Pfizer announced randomized Phase 2 data that showed PD-0332991 (PD-991) in combination with letrozole (Femara; Novartis) significantly extended progression free survival (PFS) compared with letrozole alone in post-menopausal patients with estrogen receptor positive (ER+), human epidermal growth factor receptor 2 negative (HER2-) locally advanced or metastatic breast cancer. PD-991 is an investigational, oral and selective inhibitor of the CDK 4 and 6 kinases.

A total of 66 patients were enrolled in Part 1 of the study. Preliminary results of Part 1, announced in May 2012, showed statistically significant improvement in median PFS in the PD-991 plus letrozole arm vs. the letrozole arm. Part 2 enrolled 99 additional patients whose tumors were selected for presence of biomarkers: cyclin D1 amplification and/or p16 loss. The results announced today reflect the combined interim data analysis of Parts 1 and 2.

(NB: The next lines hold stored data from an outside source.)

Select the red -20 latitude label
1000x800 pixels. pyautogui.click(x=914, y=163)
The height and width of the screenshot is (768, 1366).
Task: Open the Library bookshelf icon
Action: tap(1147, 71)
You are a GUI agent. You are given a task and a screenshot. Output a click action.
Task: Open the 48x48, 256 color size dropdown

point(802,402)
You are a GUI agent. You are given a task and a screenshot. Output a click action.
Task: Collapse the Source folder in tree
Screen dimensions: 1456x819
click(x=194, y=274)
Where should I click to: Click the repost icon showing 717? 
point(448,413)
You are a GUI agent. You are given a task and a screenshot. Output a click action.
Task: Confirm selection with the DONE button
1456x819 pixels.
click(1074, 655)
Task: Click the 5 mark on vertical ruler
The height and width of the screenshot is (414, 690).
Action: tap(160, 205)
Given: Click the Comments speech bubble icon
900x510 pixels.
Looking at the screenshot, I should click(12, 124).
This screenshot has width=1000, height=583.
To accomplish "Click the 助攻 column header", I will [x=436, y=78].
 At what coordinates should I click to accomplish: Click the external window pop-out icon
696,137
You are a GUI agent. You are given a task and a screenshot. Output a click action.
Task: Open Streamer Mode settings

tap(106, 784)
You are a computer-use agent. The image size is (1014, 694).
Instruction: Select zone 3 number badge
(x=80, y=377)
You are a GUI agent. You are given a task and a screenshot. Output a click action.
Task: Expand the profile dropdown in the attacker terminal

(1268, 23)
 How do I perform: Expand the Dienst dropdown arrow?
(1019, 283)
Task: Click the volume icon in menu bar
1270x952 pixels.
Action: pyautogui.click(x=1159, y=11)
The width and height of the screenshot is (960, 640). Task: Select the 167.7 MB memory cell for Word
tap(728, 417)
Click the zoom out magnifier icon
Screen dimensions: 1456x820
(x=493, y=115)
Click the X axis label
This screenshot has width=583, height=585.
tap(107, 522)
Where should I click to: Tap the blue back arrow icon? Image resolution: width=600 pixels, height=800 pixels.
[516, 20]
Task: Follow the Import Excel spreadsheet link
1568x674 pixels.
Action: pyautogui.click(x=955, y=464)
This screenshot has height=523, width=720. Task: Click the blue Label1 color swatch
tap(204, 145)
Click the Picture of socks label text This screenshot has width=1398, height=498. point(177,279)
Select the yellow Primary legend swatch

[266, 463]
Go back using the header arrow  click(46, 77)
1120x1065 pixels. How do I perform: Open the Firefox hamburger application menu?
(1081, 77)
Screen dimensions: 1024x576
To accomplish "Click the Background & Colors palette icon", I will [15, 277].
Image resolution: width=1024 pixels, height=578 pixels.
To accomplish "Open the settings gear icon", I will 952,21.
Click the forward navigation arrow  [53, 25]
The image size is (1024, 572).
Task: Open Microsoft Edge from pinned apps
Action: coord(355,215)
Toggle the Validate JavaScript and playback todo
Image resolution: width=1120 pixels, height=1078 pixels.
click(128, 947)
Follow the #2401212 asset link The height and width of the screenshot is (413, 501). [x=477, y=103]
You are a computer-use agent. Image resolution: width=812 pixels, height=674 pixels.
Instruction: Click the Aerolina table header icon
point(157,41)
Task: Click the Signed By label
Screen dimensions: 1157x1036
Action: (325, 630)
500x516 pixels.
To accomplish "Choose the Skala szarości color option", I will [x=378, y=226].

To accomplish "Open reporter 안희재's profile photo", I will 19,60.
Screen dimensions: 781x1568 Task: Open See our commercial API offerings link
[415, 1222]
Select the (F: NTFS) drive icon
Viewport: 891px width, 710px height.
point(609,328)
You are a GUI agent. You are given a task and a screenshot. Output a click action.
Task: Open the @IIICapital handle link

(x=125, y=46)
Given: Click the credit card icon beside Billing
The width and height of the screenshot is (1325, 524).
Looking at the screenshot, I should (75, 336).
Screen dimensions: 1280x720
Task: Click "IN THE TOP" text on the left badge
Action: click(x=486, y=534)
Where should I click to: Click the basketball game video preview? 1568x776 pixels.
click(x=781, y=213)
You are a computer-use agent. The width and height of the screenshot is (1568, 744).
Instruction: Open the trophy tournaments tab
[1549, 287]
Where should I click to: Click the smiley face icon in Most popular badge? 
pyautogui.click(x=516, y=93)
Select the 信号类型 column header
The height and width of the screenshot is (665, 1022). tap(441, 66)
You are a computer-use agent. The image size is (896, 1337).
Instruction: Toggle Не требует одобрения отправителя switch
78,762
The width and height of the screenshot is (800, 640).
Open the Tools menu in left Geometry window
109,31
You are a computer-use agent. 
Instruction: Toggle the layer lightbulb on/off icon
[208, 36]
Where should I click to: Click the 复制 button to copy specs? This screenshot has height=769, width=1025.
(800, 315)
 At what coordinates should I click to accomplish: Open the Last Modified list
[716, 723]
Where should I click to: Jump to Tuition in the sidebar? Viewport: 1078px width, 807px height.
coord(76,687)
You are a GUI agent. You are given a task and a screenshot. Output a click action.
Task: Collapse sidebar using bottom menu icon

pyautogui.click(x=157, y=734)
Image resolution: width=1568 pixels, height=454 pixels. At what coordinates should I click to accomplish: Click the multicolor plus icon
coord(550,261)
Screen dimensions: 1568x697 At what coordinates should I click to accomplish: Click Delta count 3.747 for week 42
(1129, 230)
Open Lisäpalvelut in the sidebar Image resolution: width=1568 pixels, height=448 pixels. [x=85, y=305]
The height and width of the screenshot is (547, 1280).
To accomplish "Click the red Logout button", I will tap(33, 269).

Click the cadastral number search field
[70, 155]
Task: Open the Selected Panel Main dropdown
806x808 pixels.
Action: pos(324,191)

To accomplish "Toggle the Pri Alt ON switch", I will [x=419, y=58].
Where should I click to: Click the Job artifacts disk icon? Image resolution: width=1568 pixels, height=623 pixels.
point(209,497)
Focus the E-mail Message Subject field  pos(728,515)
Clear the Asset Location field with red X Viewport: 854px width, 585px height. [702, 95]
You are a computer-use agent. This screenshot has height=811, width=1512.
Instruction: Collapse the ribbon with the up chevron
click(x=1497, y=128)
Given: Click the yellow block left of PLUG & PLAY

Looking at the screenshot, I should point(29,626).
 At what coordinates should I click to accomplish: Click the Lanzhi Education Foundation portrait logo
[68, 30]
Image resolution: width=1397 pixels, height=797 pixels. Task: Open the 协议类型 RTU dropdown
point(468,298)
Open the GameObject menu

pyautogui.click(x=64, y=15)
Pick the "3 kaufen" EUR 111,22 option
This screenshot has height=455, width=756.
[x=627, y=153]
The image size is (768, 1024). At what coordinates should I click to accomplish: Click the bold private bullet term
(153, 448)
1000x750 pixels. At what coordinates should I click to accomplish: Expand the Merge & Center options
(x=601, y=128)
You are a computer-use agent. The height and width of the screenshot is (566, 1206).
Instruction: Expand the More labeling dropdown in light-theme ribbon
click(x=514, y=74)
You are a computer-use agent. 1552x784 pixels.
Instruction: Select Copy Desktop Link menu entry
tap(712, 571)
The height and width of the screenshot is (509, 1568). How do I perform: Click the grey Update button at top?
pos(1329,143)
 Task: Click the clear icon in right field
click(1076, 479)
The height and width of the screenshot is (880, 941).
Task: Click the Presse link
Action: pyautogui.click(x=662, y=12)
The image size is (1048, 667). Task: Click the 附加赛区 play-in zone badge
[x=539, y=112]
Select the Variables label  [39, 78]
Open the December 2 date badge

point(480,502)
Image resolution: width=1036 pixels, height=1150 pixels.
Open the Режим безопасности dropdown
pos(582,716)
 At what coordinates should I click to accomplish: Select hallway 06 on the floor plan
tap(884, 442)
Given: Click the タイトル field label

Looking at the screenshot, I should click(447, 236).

For patients treated with the combination of PD-991 plus letrozole, median PFS was 26.1 months, a statistically significant improvement compared to the median PFS in women who received letrozole alone, which was 7.5 months (HR=0.37 [95% CI: 0.21, 0.63]; P<0.001). In patients with measurable disease, the objective response rate was 45% for those women who received PD-991 plus letrozole vs. 31% for those who received letrozole alone. The clinical benefit rate (defined as complete response plus partial response plus stable disease for ≥24 weeks) was 70% vs. 44%, respectively. The differences observed in the objective response rate and clinical benefit rate were statistically significant.